> _Task set_
a) Can you repeat the rows from the line with "The height and width of the screenshot is (927, 1785)." to the line with "Action: click(44, 108)", both lines included, and nothing beyond them?
b) How would you finish out the next part of the passage on empathy in sales, picking up after its last sentence?

> _Excerpt provided_
● ● ● ● ● ● ●

It can be especially hard to be empathetic as a salesperson. Empathy necessitates opening yourself up to people. You need to be vulnerable.
That’s often more difficult because sales requires a tough skin. No matter how good you are, you’re getting the door slammed in your face regularly. Yet you’ve got to be hoofing it all the time—activity is king, it drives sales, so you better not stop. To the extent we’ve toughened this steely, rejection-proof veneer, we leave less space for empathy.
Empathy helps us see the world from a customer’s perspective, to walk in their shoes. Empathetic sales people behave as if they work for the client.
That’s why we love Dan Pink’s clever reframing of ABC from “Always Be Closing” to “Attunement, Buoyancy, and Clarity.” In his book To Sell Is Human he, too, advocates close connection: attunement with clients, staying buoyant so that rejection doesn’t stop you, and a focus on clear insights that can create value.
Empathy earns you the right to tell people the truth, even when it might be hard to hear.
There are deliberate steps to deepen empathy with a client and their customers. We’re going to discuss two of these: Customer Journey Maps and Jobs to Be Done.

● ● ● ● ● ● ●

> _Exercise input_
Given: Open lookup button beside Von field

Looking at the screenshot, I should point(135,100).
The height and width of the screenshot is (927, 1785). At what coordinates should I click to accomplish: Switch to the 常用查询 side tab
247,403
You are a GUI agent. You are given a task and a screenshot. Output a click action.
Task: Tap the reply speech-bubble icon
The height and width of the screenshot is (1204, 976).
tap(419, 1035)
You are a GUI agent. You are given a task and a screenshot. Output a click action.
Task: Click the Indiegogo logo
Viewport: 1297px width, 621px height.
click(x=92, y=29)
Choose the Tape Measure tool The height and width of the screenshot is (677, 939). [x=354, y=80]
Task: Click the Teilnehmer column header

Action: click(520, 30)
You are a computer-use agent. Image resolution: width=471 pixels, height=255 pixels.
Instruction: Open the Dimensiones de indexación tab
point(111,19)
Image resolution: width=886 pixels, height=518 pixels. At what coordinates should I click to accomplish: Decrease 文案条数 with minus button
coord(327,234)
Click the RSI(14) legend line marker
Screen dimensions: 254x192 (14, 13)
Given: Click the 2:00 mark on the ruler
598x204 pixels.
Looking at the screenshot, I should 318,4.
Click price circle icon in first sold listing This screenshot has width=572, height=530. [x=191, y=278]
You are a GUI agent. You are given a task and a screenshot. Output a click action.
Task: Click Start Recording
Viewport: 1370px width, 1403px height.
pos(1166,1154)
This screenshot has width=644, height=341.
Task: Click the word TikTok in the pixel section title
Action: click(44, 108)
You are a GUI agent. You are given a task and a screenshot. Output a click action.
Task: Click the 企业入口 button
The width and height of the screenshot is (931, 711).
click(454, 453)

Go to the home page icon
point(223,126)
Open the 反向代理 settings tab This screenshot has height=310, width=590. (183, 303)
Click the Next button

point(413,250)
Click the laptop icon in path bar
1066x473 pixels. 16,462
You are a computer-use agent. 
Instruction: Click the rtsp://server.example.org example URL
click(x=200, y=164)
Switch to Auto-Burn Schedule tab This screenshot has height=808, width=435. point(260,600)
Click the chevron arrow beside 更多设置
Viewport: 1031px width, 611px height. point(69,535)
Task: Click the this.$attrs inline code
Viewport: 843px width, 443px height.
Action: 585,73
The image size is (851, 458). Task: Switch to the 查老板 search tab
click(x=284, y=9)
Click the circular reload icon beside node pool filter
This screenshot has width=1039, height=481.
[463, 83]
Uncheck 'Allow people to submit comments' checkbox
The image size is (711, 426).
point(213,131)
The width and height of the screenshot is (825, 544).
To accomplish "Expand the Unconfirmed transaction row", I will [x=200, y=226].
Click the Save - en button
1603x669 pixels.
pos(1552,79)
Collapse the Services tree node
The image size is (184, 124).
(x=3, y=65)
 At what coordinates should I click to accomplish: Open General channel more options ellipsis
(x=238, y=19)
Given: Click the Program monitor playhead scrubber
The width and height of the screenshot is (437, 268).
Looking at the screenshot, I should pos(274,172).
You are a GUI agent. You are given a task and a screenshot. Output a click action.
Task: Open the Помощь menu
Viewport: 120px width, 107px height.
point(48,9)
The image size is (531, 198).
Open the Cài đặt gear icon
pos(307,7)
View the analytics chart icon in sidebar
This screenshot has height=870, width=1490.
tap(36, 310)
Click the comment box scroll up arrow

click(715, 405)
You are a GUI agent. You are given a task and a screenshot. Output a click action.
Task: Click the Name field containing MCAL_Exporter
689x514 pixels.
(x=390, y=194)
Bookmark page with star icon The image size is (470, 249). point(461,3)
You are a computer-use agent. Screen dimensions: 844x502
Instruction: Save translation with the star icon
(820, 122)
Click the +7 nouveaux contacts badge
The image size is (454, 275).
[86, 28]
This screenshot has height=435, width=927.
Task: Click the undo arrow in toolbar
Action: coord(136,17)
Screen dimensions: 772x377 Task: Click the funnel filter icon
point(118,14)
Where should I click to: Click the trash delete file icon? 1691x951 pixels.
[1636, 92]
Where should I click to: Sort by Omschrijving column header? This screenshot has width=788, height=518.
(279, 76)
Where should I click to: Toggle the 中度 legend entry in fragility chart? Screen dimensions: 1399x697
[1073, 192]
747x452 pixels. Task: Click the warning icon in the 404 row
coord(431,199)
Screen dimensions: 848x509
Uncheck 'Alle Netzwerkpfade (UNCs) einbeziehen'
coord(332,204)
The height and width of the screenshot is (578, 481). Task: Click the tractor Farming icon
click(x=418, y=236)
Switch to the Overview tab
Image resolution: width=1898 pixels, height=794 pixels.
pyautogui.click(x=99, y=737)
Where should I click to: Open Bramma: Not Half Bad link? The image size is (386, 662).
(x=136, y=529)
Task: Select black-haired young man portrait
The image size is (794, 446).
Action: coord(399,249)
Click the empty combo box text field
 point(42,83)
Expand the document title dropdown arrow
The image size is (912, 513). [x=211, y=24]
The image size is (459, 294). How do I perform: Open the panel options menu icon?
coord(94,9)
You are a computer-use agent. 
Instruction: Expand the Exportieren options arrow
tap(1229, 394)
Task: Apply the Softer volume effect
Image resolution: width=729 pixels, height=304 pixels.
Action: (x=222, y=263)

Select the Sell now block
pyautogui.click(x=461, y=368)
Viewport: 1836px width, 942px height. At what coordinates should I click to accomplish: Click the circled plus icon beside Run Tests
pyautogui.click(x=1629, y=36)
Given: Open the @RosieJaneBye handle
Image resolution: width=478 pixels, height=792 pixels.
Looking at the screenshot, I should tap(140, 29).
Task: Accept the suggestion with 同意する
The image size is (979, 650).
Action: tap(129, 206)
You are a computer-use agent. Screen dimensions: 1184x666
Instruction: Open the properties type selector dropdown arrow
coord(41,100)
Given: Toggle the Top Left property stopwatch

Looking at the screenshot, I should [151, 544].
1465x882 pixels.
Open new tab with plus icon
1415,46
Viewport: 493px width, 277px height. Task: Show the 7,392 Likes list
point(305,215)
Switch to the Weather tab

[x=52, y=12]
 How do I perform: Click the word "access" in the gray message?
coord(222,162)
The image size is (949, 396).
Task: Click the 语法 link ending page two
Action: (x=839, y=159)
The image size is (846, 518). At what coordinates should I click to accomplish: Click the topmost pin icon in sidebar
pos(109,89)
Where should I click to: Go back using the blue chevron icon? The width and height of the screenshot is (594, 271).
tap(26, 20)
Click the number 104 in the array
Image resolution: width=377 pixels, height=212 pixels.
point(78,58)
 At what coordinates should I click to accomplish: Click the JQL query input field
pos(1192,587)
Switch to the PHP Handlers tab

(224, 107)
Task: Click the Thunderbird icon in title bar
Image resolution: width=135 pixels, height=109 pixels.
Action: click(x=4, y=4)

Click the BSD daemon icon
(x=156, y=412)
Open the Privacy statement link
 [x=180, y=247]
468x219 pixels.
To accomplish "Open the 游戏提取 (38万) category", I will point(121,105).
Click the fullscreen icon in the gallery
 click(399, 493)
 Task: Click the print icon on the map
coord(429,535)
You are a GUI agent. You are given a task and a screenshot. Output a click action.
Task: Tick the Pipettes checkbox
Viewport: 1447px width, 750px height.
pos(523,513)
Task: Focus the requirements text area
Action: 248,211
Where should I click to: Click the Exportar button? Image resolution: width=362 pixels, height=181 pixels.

● ● ● ● ● ● ●

> _Task results_
a)
The height and width of the screenshot is (927, 1785). At what coordinates should I click to accomplish: Switch to the 常用查询 side tab
247,403
You are a GUI agent. You are given a task and a screenshot. Output a click action.
Task: Tap the reply speech-bubble icon
The height and width of the screenshot is (1204, 976).
tap(419, 1035)
You are a GUI agent. You are given a task and a screenshot. Output a click action.
Task: Click the Indiegogo logo
Viewport: 1297px width, 621px height.
click(x=92, y=29)
Choose the Tape Measure tool The height and width of the screenshot is (677, 939). [x=354, y=80]
Task: Click the Teilnehmer column header

Action: click(520, 30)
You are a computer-use agent. Image resolution: width=471 pixels, height=255 pixels.
Instruction: Open the Dimensiones de indexación tab
point(111,19)
Image resolution: width=886 pixels, height=518 pixels. At what coordinates should I click to accomplish: Decrease 文案条数 with minus button
coord(327,234)
Click the RSI(14) legend line marker
Screen dimensions: 254x192 (14, 13)
Given: Click the 2:00 mark on the ruler
598x204 pixels.
Looking at the screenshot, I should 318,4.
Click price circle icon in first sold listing This screenshot has width=572, height=530. [x=191, y=278]
You are a GUI agent. You are given a task and a screenshot. Output a click action.
Task: Click Start Recording
Viewport: 1370px width, 1403px height.
pos(1166,1154)
This screenshot has width=644, height=341.
Task: Click the word TikTok in the pixel section title
Action: click(44, 108)

b)
CUSTOMER JOURNEY MAPS
Customer Journey Maps, as the name implies, portrays the experiences of customers with your client across a variety of touchpoints over time. But its real value—either to you or to a client with whom you might share your Journey Map—is not just the existence or sequence of touchpoints; it’s all about the customer’s experiences of those touchpoints. Journey Maps help us visualize the larger customer experience by revealing each step of the way—from walking in the door of our local Starbucks to taking the first sip of our latte—along with patterns of interaction and experience. They reveal high points and points of friction—both of which might be capitalized on by your client.
Your Journey Map can range from the highly unsophisticated, such as our example here, to the highly detailed, and there are plenty of templates to be had, courtesy of Google.
Generally, you plot the customer touchpoints from left to right along an x axis. Then, for each of those touchpoints, digital or physical, you plot customer experience on the y axis, a range of positive experiences increasing in posi- tive intensity above the x axis, and increasingly negative experiences below.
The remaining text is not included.